Dr Akish Luintel, an RCP chief registrar, talks about how the scheme has allowed junior doctors to have a bigger voice in NHS organisations.

What do chief registrars do? 

Chief registrars remain in clinical practice and have 40–50% protected time to develop, lead and support projects focusing on key local challenges and priorities. For example, this may include service improvement, engagement and morale, education and training, workforce and sustainability issues.

Read the chief registrar 2018-19 yearbook for a snapshot of some of the projects former chief registrars have worked on. 

What are the benefits?

Benefits of being a chief registrar include:

  • greater skills and confidence in leadership, management and quality improvement through the RCP development programme
  • valuable evidence for consultant job applications of applying leadership, management and service improvement skills in practice
  • ability to gain leadership and management experience while remaining in clinical practice
  • mentorship from a senior clinical leader in the organisation
  • unique insight into NHS structures and management processes that is rare in clinical training
  • peer support from the strong community of chief registrars, which is a great source of ideas for projects and advice on issues and challenges
  • opportunity to act on and test ideas to improve outcomes for patients, teams and services, supported by the knowledge of how to do this effectively using quality improvement methodology
  • chance to make a difference for trainees by improving their working lives and making sure their voice is heard. 

Chief registrars also benefit from the autonomy to focus on their own areas of interest, and the flexibility to manage their time appropriately to balance clinical and chief registrar commitments. 

There is no doubt that the chief registrar role is challenging and demanding; chief registrars have told us so. However, the opportunities for personal/professional development and support are abundant, and help chief registrars overcome any challenges they face. 

One of the most enjoyable, stimulating and rewarding years; a chance to grow and develop in ways I probably have not even recognised.
------
▶ [ACTIVITIES]:
A: Decide whether each statement agrees with the passage on chief registrars. Answer yes or no, and quote the words of the passage that decide it.
(i) Chief registrars leave clinical practice while they hold the role.
(ii) Chief registrars receive mentorship from a senior clinical leader in the organisation.
(iii) Chief registrars have described the role as easy and undemanding.
B: Translate this sentence from the passage on chief registrars into Spanish: "Chief registrars also benefit from the autonomy to focus on their own areas of interest, and the flexibility to manage their time appropriately to balance clinical and chief registrar commitments."
C: The passage on chief registrars gives examples of what their projects may include. List every one of them.

▶ [DATA SECTION]:
------
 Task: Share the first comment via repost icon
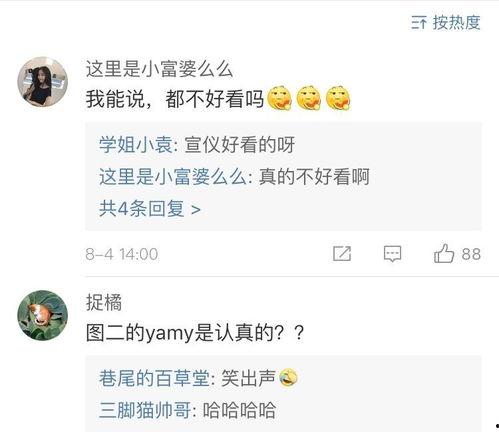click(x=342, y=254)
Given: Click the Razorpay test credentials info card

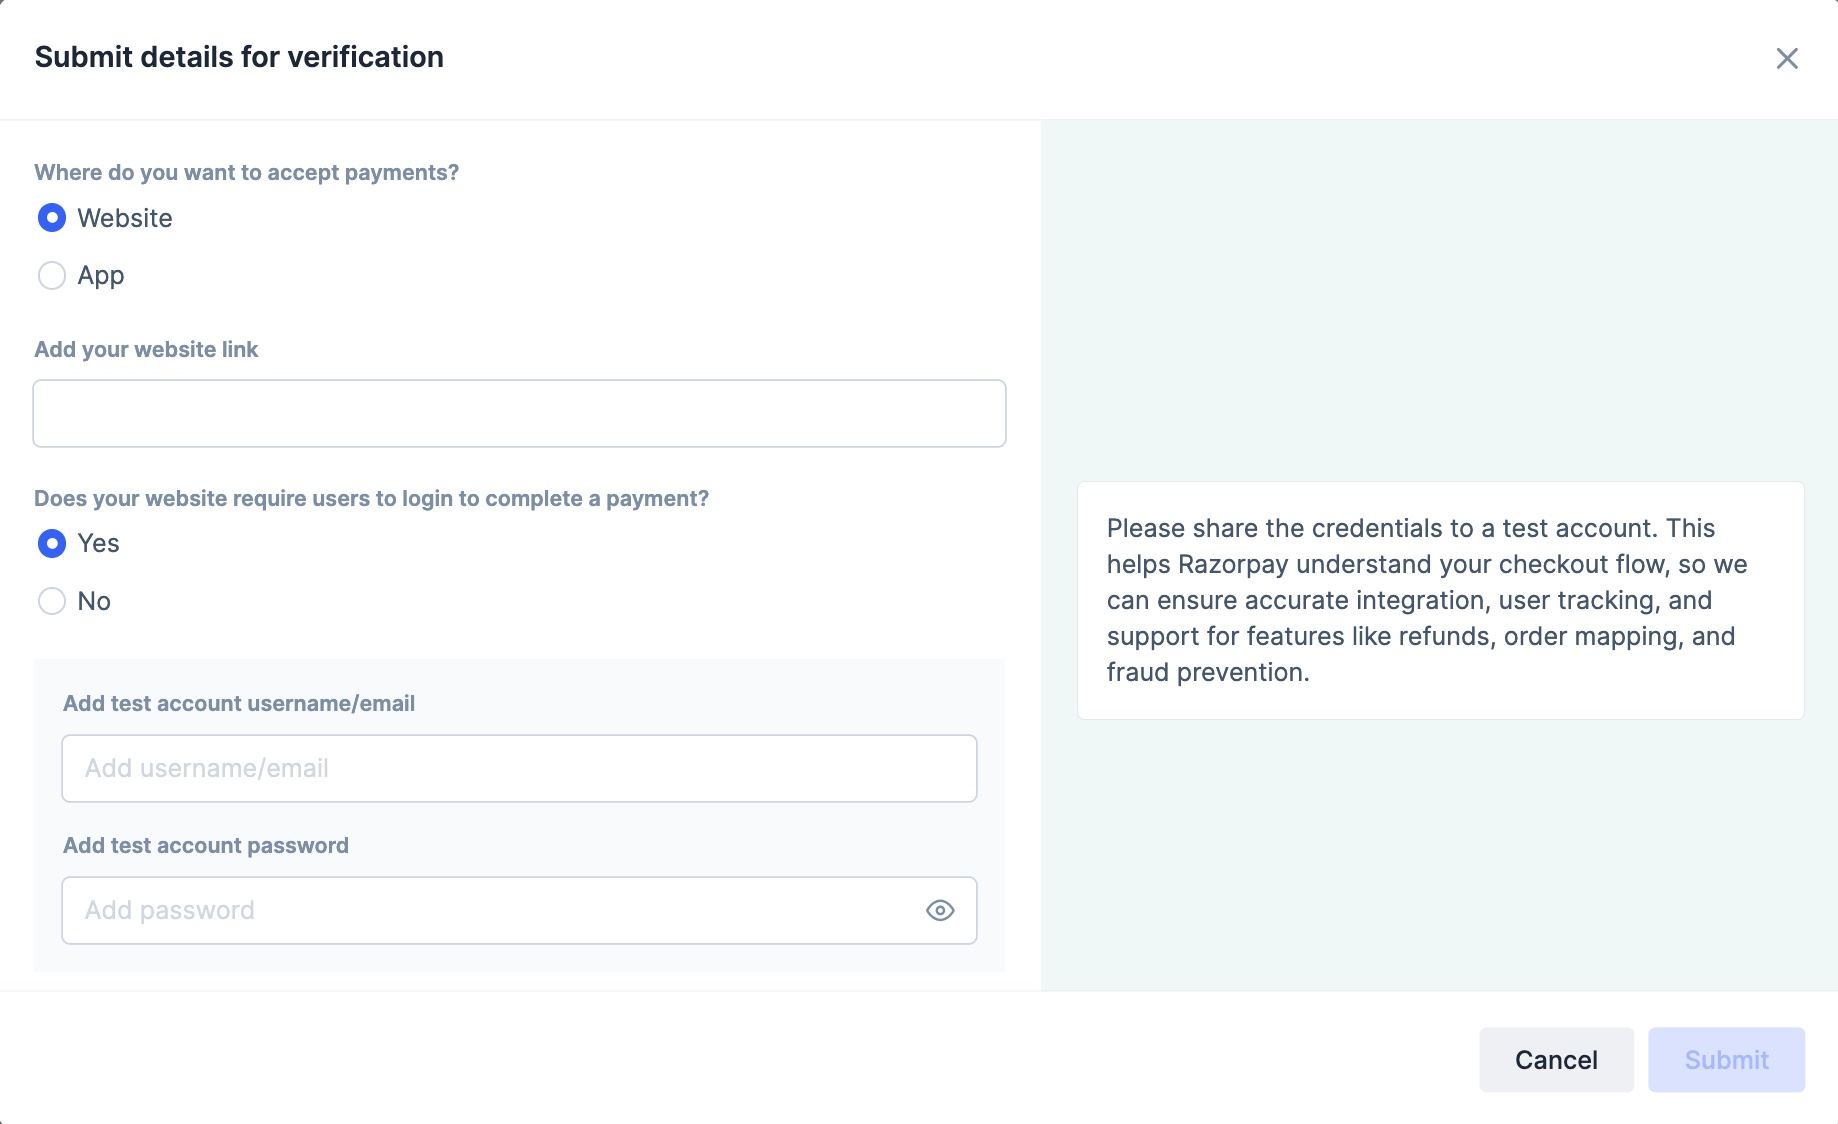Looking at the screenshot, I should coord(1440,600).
------
▶ [ANSWERS TO THE TASKS]:
A:
(i) No: "Chief registrars remain in clinical practice and have 40–50% protected time to develop, lead and support projects focusing on key local challenges and priorities."
(ii) Yes: "mentorship from a senior clinical leader in the organisation"
(iii) No: "There is no doubt that the chief registrar role is challenging and demanding; chief registrars have told us so."

B: Los jefes de residentes también se benefician de la autonomía para centrarse en sus propias áreas de interés y de la flexibilidad para gestionar su tiempo adecuadamente, de modo que puedan equilibrar sus compromisos clínicos con los de jefe de residentes.

C:
- service improvement
- engagement and morale
- education and training
- workforce and sustainability issues